_WHAT YOU WILL DO_
Filtering the records below, copy only those lines that include the word "Toggle".

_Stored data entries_
━━━━━━━━━━

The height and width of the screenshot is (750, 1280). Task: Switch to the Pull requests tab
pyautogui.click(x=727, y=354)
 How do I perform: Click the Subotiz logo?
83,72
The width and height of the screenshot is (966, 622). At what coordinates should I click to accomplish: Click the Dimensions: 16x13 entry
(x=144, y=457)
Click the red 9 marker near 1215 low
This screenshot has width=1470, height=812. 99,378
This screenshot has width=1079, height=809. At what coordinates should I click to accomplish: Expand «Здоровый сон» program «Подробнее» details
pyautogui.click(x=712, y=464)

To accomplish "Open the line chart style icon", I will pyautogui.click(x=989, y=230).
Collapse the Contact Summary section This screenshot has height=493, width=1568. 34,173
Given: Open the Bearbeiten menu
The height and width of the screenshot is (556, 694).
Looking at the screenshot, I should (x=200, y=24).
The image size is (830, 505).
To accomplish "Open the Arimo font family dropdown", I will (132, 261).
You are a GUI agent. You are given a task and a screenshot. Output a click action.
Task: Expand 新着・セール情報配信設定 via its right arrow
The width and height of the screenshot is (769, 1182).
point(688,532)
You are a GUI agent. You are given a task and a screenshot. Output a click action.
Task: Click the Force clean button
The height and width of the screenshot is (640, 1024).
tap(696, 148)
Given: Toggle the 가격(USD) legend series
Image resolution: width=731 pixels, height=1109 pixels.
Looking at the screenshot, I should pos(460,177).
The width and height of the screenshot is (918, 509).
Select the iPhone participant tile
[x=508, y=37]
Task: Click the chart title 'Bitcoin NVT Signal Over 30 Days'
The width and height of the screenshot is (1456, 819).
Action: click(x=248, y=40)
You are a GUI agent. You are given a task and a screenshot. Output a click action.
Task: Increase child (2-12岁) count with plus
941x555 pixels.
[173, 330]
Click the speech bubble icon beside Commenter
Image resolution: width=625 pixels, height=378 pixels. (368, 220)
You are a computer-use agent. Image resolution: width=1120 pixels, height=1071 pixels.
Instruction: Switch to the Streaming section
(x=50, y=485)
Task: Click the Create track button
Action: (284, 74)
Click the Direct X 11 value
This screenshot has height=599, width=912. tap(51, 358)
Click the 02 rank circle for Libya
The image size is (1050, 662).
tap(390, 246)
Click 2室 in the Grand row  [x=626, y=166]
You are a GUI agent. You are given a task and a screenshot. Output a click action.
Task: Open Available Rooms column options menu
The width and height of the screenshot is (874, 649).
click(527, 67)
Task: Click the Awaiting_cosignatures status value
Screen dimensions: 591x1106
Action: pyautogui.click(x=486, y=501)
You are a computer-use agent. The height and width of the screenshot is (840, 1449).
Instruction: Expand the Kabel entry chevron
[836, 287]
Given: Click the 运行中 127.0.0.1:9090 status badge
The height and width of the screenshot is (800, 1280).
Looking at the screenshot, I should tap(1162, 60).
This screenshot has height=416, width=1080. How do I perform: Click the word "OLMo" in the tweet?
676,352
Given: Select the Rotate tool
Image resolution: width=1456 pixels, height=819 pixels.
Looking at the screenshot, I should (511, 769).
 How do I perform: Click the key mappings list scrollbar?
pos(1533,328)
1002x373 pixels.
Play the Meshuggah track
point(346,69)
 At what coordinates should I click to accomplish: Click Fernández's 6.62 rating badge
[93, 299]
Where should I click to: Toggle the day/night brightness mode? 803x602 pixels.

━━━━━━━━━━

_RESPONSE TO THIS TASK_
Given: Toggle the 가격(USD) legend series
Where should I click to: Toggle the day/night brightness mode? 803x602 pixels.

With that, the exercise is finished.